── EXCERPT PROVIDED
Also, this film moves really slow at times, which is surprising to me as it is only 81 minutes.

This is still pretty good, though. Morell absolutely steps up and brings his A-game making this movie much better than it would have been, otherwise.

I also thought that Barbara Shelley held her own and put in a believable performance, as a regular woman trapped in a very perilous situation.

All in all, this was a real departure from what Hammer is generally known for but they still put in a solid effort and this was better than I thought it would be.

Rating: 6.75/10

Film Review: The Fly (1958)

Release Date: July 16th, 1958
Directed by: Kurt Neumann
Written by: James Clavell
Based on: The Fly by George Langelaan
Music by: Paul Sawtell
Cast: Al Hedison, Patricia Owens, Vincent Price, Herbert Marshall, Kathleen Freeman

Regal Films, Twentieth Century Fox, 94 Minutes

Review:

“I shall never forget that scream as long as I live…” – Inspector Charas

People love the hell out of the 1986 remake of The Fly but with that, they really sleep on this one. Plus, this also features Vincent Price, so that alone makes it worth a watch.

Anyway, this is pretty damn good for its time. Price isn’t the main character and his role is sort of a bookend to the larger story, as he appears early in the film to inspire the wife of The Fly to tell her story and then is there at the end, just in time for the big climax.

The story follows a scientist, who is working on teleportation technology in the basement of his large house. As the film rolls on, he gets more and more reckless with his experiments and takes risks he shouldn’t. Eventually, he ends up experimenting on himself but accidentally lets a fly into the machine and turns himself into a half man/half fly monster. Also, there is a fly with a white head flying around. Once we see that fly up close, we discover that the scientist’s human head is attached to it.

The main character is really the wife, played by Patricia Owens, who had to really carry the picture, as the scientist becomes The Fly and thus, has his face obscured, as he hides in the basement. It’s the wife that you really connect to, as she tries to be supportive and help her husband but ultimately, has to deal with heartbreak and desperation as things continue to spiral out of control. All the while, she’s trying to be protective of her young son.

Owens did a solid job in this and she really turned the drama up, which worked like glue, holding the picture together but also making the film feel more legitimate than just a simple 1950s creature feature.

The ending is really f’d up and kind of terrifying in how it was shot and presented on the screen. The sound of the little fly screaming is pretty effective and still disturbing. Sure, the effects look hokey now but it’s all just kind of surreal and gruesome.

The Fly is one of my favorite movies with Vincent Price in it before he started hooking up with Roger Corman on their Edgar Allan Poe adaptations.

Rating: 7.75/10
Pairs well with: its sequels and ’80s remakes, as well as other ’50s creature features.

Film Review: The Snorkel (1958)

Release Date: June 18th, 1958 (Boston premiere)
────
── SUPPLIED INFORMATION
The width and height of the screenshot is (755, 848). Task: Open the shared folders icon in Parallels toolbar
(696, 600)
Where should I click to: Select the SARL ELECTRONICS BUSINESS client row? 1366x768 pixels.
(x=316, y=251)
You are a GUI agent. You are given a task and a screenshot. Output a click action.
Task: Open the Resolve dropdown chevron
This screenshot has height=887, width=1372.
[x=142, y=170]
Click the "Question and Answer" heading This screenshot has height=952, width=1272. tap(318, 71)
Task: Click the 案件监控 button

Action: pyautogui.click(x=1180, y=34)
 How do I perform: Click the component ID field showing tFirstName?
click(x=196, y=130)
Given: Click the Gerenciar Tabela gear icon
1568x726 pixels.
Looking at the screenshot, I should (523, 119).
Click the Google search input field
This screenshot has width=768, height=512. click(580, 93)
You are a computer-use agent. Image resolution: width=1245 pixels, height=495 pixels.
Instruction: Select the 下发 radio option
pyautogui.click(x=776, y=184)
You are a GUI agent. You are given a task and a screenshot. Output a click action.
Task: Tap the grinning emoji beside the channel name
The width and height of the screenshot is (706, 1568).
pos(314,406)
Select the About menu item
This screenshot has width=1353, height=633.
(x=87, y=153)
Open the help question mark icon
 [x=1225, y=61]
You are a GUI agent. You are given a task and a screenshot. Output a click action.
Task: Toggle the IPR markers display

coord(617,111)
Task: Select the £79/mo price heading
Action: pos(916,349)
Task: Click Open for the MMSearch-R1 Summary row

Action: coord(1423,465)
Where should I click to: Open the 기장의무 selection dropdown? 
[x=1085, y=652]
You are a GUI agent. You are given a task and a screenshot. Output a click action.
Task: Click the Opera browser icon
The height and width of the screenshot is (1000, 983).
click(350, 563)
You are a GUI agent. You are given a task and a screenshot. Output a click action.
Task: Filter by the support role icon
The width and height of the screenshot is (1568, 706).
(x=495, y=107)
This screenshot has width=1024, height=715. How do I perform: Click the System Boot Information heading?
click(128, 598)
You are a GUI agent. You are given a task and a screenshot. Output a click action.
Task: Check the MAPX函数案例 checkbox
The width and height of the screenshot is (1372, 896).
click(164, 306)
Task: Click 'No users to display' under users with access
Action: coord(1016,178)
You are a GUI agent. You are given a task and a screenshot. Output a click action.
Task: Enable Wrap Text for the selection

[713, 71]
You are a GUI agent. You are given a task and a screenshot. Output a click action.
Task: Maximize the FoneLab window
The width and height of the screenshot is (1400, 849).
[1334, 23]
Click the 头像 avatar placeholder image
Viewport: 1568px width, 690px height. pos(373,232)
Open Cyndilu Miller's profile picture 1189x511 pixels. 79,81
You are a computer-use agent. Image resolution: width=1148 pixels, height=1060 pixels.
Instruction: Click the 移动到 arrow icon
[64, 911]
────
TASK SET -
(a) Translate this sentence from the film reviews into Spanish: "The story follows a scientist, who is working on teleportation technology in the basement of his large house."
(b) Please list every cast member the film reviews name for The Fly (1958).
(c) Carry the film reviews forward from the last line shown.
The material stands apart from the film reviews.

OUTPUTS IN ORDER -
(a) La historia sigue a un científico que trabaja en tecnología de teletransportación en el sótano de su gran casa.

(b) Al Hedison, Patricia Owens, Vincent Price, Herbert Marshall, Kathleen Freeman

(c)
Directed by: Guy Green
Written by: Anthony Dawson, Peter Myers, Jimmy Sangster
Music by: Francis Chagrin
Cast: Peter van Eyck, Betta St. John, Mandy Miller

Clarion Films, Hammer Films, Columbia Pictures, 90 Minutes

Review:

“You think I’m mad, don’t you? They all thought I was mad when I said he killed my daddy.” – Candy Brown

This is another Hammer film I have never seen but was introduced to through a beefy Blu-ray box set I recently purchased, which features some lesser known gems by the greatest horror studio that ever existed.

The Snorkel also has one of the coolest posters I’ve ever seen but sadly, the movie doesn’t live up to its awesomeness. But that’s not to say it’s bad, it’s actually pretty good with a unique story, good performances and beautiful scenery.

The plot of the film is about a murderer that wears a diving mask equipped with air and then hides while he kills his victims with gas. He likes to knock his victims out, then turn on the gas lamps without flame, letting the gas fill the room to asphyxiate his victim. All the while, he hides under a trapdoor in the floor, breathing in clean air through his mask, where he can also listen to the conversations of the police investigating the scene.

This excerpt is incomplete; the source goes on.